## The exercise:
Render the material as a Markdown table with the columns Row and Line, one numbered row per line, starting at the very first line and ending at the line containing "distinguished (625, 1027)". Leave out any blank lines.

** Start Recorded information **

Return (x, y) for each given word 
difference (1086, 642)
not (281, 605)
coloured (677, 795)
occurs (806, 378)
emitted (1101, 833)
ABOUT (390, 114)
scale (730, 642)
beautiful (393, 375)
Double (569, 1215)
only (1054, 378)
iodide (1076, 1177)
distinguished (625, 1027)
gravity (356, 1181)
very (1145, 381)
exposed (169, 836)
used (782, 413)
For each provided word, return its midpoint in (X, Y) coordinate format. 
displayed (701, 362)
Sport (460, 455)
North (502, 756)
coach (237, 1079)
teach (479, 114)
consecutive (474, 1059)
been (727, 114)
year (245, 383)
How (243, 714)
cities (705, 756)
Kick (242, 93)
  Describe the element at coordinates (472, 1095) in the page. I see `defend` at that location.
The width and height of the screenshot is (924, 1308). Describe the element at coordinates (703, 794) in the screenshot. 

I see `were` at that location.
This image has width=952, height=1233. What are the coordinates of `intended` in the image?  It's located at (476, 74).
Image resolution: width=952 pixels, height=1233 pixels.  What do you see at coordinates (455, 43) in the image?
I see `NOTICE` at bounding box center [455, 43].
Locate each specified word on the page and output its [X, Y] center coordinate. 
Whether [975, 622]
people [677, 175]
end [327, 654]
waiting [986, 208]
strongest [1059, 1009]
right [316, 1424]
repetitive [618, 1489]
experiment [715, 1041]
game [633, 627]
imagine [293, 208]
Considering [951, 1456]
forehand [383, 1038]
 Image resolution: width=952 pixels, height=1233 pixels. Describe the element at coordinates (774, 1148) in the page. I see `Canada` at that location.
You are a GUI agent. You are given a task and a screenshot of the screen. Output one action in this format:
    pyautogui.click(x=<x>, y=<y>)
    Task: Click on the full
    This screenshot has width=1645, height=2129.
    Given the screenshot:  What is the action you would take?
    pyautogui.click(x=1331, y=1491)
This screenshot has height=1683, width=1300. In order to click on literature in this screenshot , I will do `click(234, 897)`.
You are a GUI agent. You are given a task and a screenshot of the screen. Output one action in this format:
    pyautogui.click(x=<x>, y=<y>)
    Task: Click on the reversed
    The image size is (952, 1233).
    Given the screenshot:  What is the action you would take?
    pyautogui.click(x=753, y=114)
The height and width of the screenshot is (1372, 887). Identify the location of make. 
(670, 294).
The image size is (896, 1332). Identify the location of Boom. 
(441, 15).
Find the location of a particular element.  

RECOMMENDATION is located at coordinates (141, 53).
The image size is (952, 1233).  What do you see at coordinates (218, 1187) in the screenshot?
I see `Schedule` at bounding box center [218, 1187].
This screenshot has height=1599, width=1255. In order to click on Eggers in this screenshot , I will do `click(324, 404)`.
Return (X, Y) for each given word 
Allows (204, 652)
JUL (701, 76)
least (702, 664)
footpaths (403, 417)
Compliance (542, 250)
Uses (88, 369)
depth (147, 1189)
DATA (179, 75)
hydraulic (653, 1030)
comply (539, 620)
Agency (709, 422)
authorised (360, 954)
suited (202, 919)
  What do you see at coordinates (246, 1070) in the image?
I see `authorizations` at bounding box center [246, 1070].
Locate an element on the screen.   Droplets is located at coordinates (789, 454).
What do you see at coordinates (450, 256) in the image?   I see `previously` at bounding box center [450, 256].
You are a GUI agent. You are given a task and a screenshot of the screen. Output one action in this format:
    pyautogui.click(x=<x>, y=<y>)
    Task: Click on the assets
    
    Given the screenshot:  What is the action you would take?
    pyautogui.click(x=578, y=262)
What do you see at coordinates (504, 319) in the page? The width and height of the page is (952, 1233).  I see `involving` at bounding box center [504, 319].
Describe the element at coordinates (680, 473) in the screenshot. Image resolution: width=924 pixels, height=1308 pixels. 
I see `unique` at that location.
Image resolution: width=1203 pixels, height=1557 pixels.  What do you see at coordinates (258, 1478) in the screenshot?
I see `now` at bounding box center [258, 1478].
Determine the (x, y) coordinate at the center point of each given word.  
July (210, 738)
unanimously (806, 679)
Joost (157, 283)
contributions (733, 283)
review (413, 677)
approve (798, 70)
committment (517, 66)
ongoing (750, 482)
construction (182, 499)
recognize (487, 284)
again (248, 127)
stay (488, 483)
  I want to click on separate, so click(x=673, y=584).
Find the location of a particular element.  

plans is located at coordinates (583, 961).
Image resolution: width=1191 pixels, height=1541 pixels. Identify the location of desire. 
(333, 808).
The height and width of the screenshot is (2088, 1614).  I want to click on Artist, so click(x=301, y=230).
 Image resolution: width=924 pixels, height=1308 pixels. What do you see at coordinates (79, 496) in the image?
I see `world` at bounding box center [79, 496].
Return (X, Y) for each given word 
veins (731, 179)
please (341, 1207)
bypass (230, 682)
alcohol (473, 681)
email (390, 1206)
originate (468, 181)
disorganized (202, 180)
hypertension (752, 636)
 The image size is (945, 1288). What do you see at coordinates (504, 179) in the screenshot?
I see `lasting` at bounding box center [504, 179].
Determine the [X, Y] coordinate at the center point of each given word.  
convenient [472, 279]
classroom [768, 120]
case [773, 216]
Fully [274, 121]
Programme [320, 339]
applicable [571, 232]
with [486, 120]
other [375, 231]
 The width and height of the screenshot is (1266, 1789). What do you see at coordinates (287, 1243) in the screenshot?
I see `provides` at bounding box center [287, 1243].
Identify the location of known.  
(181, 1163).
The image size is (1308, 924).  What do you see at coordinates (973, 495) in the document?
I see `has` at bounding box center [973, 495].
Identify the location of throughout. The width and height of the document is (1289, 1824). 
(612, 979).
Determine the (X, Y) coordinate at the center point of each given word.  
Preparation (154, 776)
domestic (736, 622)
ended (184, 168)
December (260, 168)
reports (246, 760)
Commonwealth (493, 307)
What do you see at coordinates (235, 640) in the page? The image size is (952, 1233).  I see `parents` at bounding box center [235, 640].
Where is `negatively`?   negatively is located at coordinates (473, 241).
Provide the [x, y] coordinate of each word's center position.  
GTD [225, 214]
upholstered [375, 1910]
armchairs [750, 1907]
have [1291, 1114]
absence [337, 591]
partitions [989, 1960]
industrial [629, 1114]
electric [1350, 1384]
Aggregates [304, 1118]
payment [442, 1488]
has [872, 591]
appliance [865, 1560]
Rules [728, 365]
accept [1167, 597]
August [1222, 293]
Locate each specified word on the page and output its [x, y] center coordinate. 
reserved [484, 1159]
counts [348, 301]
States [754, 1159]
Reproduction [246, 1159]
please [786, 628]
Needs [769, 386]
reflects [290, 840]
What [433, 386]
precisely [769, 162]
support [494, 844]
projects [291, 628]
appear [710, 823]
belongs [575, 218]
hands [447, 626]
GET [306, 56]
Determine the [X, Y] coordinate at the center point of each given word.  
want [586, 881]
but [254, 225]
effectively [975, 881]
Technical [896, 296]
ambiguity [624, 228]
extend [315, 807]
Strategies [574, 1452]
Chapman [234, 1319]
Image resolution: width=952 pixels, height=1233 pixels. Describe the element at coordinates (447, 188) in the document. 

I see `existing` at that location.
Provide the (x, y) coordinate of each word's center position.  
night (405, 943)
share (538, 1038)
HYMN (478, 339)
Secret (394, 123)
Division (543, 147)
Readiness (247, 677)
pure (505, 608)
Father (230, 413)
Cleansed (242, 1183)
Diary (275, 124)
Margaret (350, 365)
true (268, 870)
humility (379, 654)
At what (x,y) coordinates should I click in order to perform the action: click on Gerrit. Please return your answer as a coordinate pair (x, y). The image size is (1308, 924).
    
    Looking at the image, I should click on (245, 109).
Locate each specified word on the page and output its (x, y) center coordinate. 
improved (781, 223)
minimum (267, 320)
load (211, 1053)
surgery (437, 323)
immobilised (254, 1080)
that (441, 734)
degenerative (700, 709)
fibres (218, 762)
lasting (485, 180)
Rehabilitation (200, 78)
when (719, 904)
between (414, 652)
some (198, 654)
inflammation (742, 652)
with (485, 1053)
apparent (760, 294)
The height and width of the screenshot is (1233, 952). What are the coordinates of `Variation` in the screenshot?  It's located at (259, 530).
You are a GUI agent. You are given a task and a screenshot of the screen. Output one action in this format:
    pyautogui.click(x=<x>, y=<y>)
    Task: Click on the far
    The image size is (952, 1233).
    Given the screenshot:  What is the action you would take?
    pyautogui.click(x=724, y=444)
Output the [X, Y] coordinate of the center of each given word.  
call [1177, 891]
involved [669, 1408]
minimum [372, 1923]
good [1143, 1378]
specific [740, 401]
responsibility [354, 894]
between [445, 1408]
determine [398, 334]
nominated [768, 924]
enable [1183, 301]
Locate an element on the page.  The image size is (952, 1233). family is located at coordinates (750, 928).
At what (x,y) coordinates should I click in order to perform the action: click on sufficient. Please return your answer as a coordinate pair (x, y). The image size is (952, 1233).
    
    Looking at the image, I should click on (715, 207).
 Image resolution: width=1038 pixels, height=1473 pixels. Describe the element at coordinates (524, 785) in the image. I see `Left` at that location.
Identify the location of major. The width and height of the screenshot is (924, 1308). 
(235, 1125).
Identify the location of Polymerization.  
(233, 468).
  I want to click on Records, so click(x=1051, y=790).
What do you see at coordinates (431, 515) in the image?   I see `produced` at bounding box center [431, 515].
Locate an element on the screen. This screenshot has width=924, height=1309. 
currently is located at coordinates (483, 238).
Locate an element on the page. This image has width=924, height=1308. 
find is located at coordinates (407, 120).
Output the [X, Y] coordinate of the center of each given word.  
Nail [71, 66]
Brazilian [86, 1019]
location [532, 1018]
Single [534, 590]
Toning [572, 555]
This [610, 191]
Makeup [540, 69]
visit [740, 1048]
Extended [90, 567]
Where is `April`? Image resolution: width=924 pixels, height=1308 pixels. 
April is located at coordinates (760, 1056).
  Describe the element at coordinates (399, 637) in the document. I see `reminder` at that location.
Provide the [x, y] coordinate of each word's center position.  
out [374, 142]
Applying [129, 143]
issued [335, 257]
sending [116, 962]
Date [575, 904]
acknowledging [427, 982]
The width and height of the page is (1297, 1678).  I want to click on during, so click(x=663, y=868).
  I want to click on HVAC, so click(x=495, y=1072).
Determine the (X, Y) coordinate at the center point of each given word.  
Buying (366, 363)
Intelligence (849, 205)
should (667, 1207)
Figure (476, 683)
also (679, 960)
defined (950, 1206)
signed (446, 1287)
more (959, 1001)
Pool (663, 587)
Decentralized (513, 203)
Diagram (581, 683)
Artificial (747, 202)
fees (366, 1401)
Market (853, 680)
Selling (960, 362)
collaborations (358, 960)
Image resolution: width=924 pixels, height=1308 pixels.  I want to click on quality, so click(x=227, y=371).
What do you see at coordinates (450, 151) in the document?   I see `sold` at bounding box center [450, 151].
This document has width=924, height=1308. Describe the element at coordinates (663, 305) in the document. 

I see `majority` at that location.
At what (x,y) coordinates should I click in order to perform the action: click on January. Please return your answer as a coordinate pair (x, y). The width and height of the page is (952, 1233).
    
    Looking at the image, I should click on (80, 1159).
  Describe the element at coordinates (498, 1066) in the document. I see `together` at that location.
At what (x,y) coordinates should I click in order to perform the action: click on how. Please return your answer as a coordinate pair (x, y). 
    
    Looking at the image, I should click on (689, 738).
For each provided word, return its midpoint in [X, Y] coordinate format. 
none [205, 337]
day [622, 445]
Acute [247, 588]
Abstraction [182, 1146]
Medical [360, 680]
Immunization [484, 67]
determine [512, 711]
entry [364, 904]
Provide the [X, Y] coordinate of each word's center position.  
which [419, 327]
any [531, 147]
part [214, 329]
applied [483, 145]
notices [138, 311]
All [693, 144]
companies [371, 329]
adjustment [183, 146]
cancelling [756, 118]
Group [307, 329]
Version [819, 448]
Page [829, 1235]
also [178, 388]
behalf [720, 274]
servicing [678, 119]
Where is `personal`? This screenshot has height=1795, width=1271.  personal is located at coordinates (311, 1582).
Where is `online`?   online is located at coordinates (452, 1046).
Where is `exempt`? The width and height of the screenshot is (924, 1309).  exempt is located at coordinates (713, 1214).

** End Recorded information **

## Result for this task:
| Row | Line |
|---|---|
| 1 | Return (x, y) for each given word  |
| 2 | difference (1086, 642) |
| 3 | not (281, 605) |
| 4 | coloured (677, 795) |
| 5 | occurs (806, 378) |
| 6 | emitted (1101, 833) |
| 7 | ABOUT (390, 114) |
| 8 | scale (730, 642) |
| 9 | beautiful (393, 375) |
| 10 | Double (569, 1215) |
| 11 | only (1054, 378) |
| 12 | iodide (1076, 1177) |
| 13 | distinguished (625, 1027) |